6. If a standalone (i.e. algorithm only without human-in-the-loop performance) was done
Not applicable. This is for an endoscopic snare, not an algorithm.
7. The type of ground truth used (expert consensus, pathology, outcomes data, etc)
For the in-vitro testing, the "ground truth" would be the defined engineering specifications or performance standards for each test category (e.g., a specific tensile strength value, acceptable electrical resistance range, proper actuation of the snare).
8. The sample size for the training set
Not applicable. This document refers to in-vitro testing for an existing device with an ergonomic modification, not a machine learning model requiring a training set.

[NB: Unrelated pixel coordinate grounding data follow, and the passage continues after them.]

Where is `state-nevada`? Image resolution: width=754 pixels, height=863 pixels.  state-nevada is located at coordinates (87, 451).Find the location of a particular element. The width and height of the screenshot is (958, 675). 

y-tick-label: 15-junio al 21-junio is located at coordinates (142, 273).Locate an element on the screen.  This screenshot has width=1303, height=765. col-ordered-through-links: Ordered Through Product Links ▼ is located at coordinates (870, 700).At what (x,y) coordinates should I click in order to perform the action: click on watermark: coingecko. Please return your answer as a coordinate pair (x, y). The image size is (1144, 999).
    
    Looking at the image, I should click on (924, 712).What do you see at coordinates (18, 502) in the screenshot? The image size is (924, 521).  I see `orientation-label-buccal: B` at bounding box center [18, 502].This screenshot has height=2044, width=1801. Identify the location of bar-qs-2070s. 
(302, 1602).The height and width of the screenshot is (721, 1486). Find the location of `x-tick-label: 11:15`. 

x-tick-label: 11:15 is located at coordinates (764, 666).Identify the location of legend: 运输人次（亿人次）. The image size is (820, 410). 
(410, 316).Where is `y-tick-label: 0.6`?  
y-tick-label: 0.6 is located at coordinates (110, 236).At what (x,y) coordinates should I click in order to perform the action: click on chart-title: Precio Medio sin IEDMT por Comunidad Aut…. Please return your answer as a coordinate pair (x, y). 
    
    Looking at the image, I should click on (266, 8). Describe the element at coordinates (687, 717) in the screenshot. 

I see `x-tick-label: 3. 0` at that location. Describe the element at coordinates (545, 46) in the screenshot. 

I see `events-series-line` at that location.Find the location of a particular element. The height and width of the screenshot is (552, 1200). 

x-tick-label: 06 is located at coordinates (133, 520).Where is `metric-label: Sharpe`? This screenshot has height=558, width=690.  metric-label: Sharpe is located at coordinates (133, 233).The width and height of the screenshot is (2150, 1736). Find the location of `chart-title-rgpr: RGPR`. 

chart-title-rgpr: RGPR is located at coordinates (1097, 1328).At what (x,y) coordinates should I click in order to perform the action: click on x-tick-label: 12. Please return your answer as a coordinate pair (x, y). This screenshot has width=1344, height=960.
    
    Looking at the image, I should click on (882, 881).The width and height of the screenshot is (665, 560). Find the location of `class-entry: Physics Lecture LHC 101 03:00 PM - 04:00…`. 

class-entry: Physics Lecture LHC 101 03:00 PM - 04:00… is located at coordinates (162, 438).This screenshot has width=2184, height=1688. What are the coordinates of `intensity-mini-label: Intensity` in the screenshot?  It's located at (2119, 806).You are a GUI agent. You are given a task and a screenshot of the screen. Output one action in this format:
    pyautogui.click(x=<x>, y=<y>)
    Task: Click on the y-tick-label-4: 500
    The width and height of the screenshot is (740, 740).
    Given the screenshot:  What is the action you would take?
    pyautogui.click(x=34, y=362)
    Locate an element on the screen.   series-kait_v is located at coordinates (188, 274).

9. How the ground truth for the training set was established
Not applicable. As above, this is not a machine learning context.
§ 876.4300 Endoscopic electrosurgical unit and accessories.
(a)
Identification. An endoscopic electrosurgical unit and accessories is a device used to perform electrosurgical procedures through an endoscope. This generic type of device includes the electrosurgical generator, patient plate, electric biopsy forceps, electrode, flexible snare, electrosurgical alarm system, electrosurgical power supply unit, electrical clamp, self-opening rigid snare, flexible suction coagulator electrode, patient return wristlet, contact jelly, adaptor to the cord for transurethral surgical instruments, the electric cord for transurethral surgical instruments, and the transurethral desiccator.(b)
Classification. Class II (performance standards).